SUPPLIED INFORMATION section start

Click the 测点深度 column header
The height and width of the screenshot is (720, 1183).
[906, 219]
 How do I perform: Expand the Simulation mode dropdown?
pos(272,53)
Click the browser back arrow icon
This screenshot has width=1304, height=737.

SUPPLIED INFORMATION section end
SUPPLIED INFORMATION section start

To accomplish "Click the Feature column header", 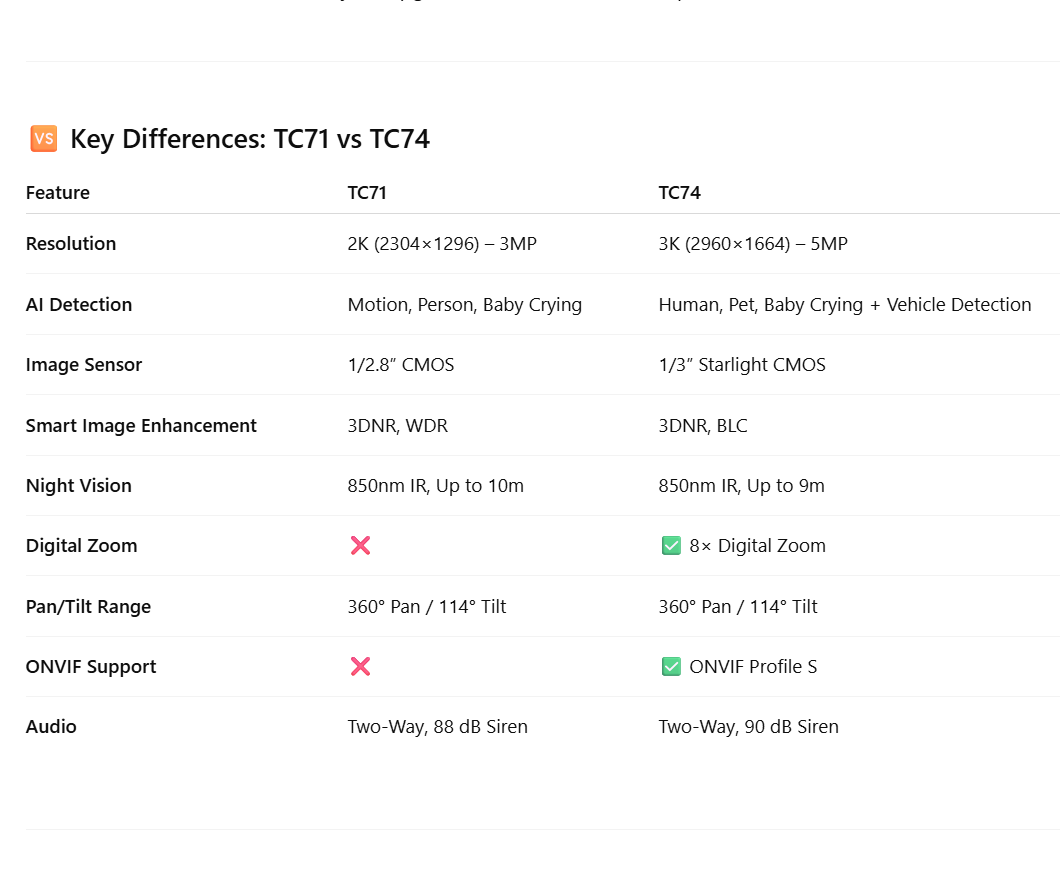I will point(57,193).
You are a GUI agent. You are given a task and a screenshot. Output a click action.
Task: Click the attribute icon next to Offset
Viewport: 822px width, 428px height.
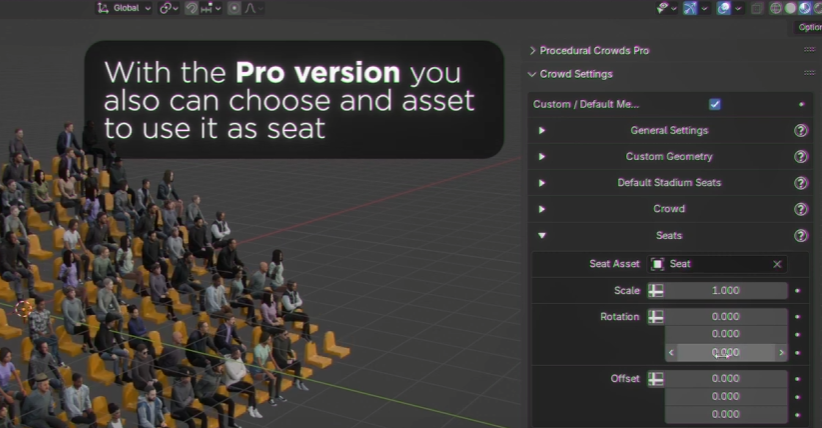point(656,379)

SUPPLIED INFORMATION section end

EXERCISE GOAL: Copy range, inclusive: the line holding "How do I perform: Expand" to the line holding "This screenshot has width=1304, height=737.". Reproduce exactly those lines of the records above and no others.

ANSWER SECTION:
 How do I perform: Expand the Simulation mode dropdown?
pos(272,53)
Click the browser back arrow icon
This screenshot has width=1304, height=737.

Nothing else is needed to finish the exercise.